Well, it turns out it was DNS. We were able to track it down, restart the DNS services, and everything was smoothing sailing after that. But, the interesting thing is, the GNU ping(1) utility was telling us this all along, and we ignored it. Consider the following ping(1) to this blog, and its relevant packet capture:
% ping -c 4 pthree.org PING pthree.org (166.70.136.38) 56(84) bytes of data. 64 bytes from tao.ae7.st (166.70.136.38): icmp_req=1 ttl=62 time=0.341 ms 64 bytes from tao.ae7.st (166.70.136.38): icmp_req=2 ttl=62 time=0.349 ms 64 bytes from tao.ae7.st (166.70.136.38): icmp_req=3 ttl=62 time=0.318 ms 64 bytes from tao.ae7.st (166.70.136.38): icmp_req=4 ttl=62 time=0.334 ms --- pthree.org ping statistics --- 4 packets transmitted, 4 received, 0% packet loss, time 3003ms rtt min/avg/max/mdev = 0.318/0.335/0.349/0.021 ms
While in another terminal running tcpdump(1), we see the following output:
# tcpdump -ni eth0 port 53 tcpdump: verbose output suppressed, use -v or -vv for full protocol decode listening on eth0, link-type EN10MB (Ethernet), capture size 65535 bytes 11:17:50.452323 IP 199.104.120.74.56928 > 198.60.22.2.53: 48462+ A? pthree.org. (28) 11:17:50.452925 IP 198.60.22.2.53 > 199.104.120.74.56928: 48462 1/5/21 A 166.70.136.38 (496) 11:17:50.453579 IP 199.104.120.74.43665 > 198.60.22.2.53: 46650+ PTR? 38.136.70.166.in-addr.arpa. (44) 11:17:50.454236 IP 198.60.22.2.53 > 199.104.120.74.43665: 46650 1/3/3 PTR tao.ae7.st. (181) 11:17:51.454981 IP 199.104.120.74.40485 > 198.60.22.2.53: 26170+ PTR? 38.136.70.166.in-addr.arpa. (44) 11:17:51.455430 IP 198.60.22.2.53 > 199.104.120.74.40485: 26170 1/3/3 PTR tao.ae7.st. (181) 11:17:52.455999 IP 199.104.120.74.51659 > 198.60.22.2.53: 31631+ PTR? 38.136.70.166.in-addr.arpa. (44) 11:17:52.456500 IP 198.60.22.2.53 > 199.104.120.74.51659: 31631 1/3/3 PTR tao.ae7.st. (181) 11:17:53.457183 IP 199.104.120.74.55632 > 198.60.22.2.53: 24544+ PTR? 38.136.70.166.in-addr.arpa. (44) 11:17:53.457632 IP 198.60.22.2.53 > 199.104.120.74.55632: 24544 1/3/3 PTR tao.ae7.st. (181) ^C 10 packets captured 11 packets received by filter 0 packets dropped by kernel
This output tells me that ping(1) does an initial forward lookup, then caches the resulting IP. Then, FOR EACH ICMP PACKET SENT, it does a reverse lookup on the IP. This is actually shown in the output, if you pay attention.
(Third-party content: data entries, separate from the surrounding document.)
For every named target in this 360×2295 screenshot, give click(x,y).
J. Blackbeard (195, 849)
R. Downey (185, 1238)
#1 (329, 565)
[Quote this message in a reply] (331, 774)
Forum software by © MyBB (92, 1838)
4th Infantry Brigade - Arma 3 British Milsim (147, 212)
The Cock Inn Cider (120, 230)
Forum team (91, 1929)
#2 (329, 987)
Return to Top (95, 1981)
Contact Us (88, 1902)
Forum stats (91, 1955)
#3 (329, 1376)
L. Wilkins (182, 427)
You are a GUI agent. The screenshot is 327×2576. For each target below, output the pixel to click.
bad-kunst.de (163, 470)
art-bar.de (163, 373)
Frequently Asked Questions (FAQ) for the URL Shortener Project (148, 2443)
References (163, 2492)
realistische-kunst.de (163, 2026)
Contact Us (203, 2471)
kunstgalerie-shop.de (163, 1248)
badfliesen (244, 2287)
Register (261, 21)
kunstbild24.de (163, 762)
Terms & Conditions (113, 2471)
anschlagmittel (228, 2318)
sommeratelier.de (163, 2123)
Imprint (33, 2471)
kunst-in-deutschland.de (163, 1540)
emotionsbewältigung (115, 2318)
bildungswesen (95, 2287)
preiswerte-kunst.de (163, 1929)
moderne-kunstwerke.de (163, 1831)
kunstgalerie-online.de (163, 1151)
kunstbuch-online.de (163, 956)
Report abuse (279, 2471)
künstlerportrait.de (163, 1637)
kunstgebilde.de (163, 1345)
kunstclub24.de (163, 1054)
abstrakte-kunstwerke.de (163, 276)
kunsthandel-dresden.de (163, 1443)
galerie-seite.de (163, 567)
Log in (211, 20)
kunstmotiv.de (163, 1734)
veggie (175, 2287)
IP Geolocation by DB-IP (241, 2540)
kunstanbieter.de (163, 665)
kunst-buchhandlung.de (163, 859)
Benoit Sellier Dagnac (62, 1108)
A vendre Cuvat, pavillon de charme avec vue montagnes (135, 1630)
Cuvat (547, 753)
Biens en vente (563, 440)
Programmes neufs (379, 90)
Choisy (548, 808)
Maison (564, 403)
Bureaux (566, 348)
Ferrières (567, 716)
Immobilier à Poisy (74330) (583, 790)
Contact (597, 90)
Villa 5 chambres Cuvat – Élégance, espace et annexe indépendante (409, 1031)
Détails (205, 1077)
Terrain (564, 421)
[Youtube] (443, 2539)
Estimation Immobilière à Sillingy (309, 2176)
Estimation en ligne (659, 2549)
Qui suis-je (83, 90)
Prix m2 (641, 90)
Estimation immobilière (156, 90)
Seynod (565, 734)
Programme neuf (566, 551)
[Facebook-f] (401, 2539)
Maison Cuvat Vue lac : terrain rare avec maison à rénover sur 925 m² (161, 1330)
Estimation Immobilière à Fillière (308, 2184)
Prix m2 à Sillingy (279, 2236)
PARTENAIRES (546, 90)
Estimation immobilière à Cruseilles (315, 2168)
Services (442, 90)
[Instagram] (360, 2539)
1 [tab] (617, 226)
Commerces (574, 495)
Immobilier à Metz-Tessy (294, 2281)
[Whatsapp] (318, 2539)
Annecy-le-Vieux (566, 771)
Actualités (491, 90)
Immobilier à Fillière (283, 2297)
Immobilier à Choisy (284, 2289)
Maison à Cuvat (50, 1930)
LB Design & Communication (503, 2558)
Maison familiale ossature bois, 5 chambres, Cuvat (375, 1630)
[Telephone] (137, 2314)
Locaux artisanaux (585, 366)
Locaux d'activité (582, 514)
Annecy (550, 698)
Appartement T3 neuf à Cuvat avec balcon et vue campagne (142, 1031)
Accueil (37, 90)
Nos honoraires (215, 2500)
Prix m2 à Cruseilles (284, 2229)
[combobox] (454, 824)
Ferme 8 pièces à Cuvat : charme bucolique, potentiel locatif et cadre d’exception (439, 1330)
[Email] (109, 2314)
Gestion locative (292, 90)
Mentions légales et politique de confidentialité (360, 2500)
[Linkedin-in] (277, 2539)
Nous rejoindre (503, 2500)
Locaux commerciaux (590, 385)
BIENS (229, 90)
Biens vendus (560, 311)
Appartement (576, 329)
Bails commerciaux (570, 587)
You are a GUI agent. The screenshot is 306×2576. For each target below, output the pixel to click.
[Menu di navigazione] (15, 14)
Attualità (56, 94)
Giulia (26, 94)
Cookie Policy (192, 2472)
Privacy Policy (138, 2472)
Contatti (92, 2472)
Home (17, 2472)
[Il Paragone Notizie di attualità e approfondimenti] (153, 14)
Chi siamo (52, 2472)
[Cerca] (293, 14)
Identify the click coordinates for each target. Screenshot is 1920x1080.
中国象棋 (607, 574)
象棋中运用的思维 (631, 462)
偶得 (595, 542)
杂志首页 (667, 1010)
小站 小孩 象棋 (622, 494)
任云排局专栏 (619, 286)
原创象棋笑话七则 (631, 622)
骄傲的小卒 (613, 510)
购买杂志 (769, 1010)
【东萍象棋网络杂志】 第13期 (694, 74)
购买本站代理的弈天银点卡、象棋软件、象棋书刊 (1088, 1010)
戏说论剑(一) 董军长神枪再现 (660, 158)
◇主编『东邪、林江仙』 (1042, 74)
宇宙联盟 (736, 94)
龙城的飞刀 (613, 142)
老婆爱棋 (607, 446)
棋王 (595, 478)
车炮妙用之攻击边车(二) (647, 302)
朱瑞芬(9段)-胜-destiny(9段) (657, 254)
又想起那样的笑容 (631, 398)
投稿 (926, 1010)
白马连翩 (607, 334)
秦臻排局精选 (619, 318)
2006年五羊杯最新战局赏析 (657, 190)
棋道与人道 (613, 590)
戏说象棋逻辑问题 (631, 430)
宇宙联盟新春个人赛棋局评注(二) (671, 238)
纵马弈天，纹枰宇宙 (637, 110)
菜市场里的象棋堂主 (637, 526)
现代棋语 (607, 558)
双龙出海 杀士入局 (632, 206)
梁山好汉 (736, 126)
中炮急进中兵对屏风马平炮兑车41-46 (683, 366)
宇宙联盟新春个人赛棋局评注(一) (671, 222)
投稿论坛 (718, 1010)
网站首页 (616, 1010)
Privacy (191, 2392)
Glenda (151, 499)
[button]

I wasn't paying attention. Of course, according to the ping(1) manpage, you can pass the "-n" switch to prevent ping(1) from doing reverse lookups.
At any event, I'm not sure if you were aware of this or not, but I usually get so caught up in latencies and paths, that I'm not always paying attention to DNS. I guess ping(1) can be a great diagnostic tool for DNS as well. Learn something new each day.